**Selected excerpt**
* * * *
Table 2. Rainfall Anomalies Averaged Over 70°–85°E, 15°–25°N and the Average Number of Days Per Events at Each Node for Method-1
Rainfall Anomalies (mm day−1)
−3.23 (1,3)−0.81 (2,3)1.10 (3,3)
−2.48 (1,2)0.12 (2,2)2.61 (3,2)
−1.49 (1,1)0.64 (2,1)4.35 (3,1)
Average Number of Days Per Events
10.23 (1,3)2.80 (2,3)3.94 (3,3)
3.32 (1,2)2.38 (2,2)2.74 (3,2)
4.78 (1,1)2.96 (2,1)9.61 (3,1)

[18] Importantly, if we plot the composite rainfall anomalies over the Indian subcontinent corresponding to the dates clustered at each SOM node (Figure 1), nodes (3,1) and (1,3) reproduce well-known patterns of active and break phases, respectively, with considerable regional details. The other nodes represent developing or decaying active/break phases. Further, northward propagation of rainfall anomalies can be clearly seen by following the nodes in Figure 1 in a clock-wise direction starting from node (1,1).

Figure 1.

Rainfall anomalies (mm day−1) for the days clustered at each SOM node, for Method-1.
* * * *
**What is asked**
1. Could you copy the part of the monsoon rainfall excerpt that opens with the words containing "4.78 (1,1)2.96 (2,1)9.61" and closes with "node, for Method-1."?
2. Can you proceed with the monsoon rainfall excerpt from the point where it stops?
The listing isn't needed for any of this.

**Data**
* * * *
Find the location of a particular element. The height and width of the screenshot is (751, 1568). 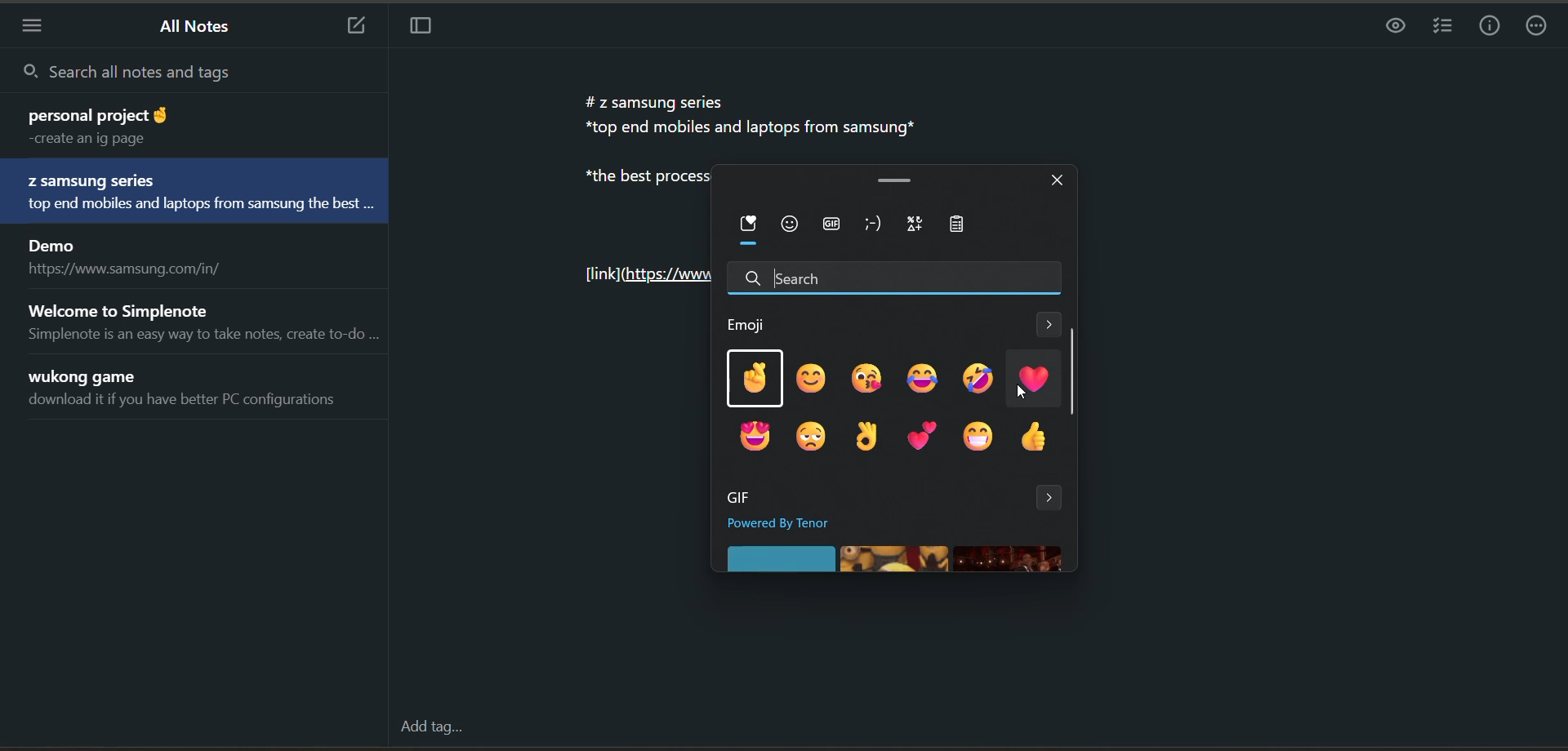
* * * *
**Set of answers**
1.
4.78 (1,1)2.96 (2,1)9.61 (3,1)

[18] Importantly, if we plot the composite rainfall anomalies over the Indian subcontinent corresponding to the dates clustered at each SOM node (Figure 1), nodes (3,1) and (1,3) reproduce well-known patterns of active and break phases, respectively, with considerable regional details. The other nodes represent developing or decaying active/break phases. Further, northward propagation of rainfall anomalies can be clearly seen by following the nodes in Figure 1 in a clock-wise direction starting from node (1,1).

Figure 1.

Rainfall anomalies (mm day−1) for the days clustered at each SOM node, for Method-1.

2.
[19] The propagation characteristics of each SOM node are shown in Figure 2, which depicts the probability (as a percentage) of propagation of each node. If we start from, say, node (1,1), that node is seen to exhibit a maximum probability to move to node (1,2), although there are chances that it may go to node (2,1) or node (2,2). Likewise, node (1,2) has an approximate 60% chance of going to node (1,3), but there are still chances, with less probability of course, that the MISO may opt for any of nodes (1,1), (1,3), (2,2), or (2,3). Thus, in a broad sense, the ISO cycle has a maximum probability of following the path (1,1) → (1,2) → (1,3) → (2,3) → (3,3) → (3,2) → (3,1) → (2,1) → (1,1). However, since ISOs are chaotic and exhibit event-to-event variability, they can also follow different paths, and there is a likelihood that the neutral node (2,2) also get involved in the ISO path, thus lengthening/shortening the total period of the ISO cycle.

Figure 2.

Propagation characteristics of each SOM node, for Method-1.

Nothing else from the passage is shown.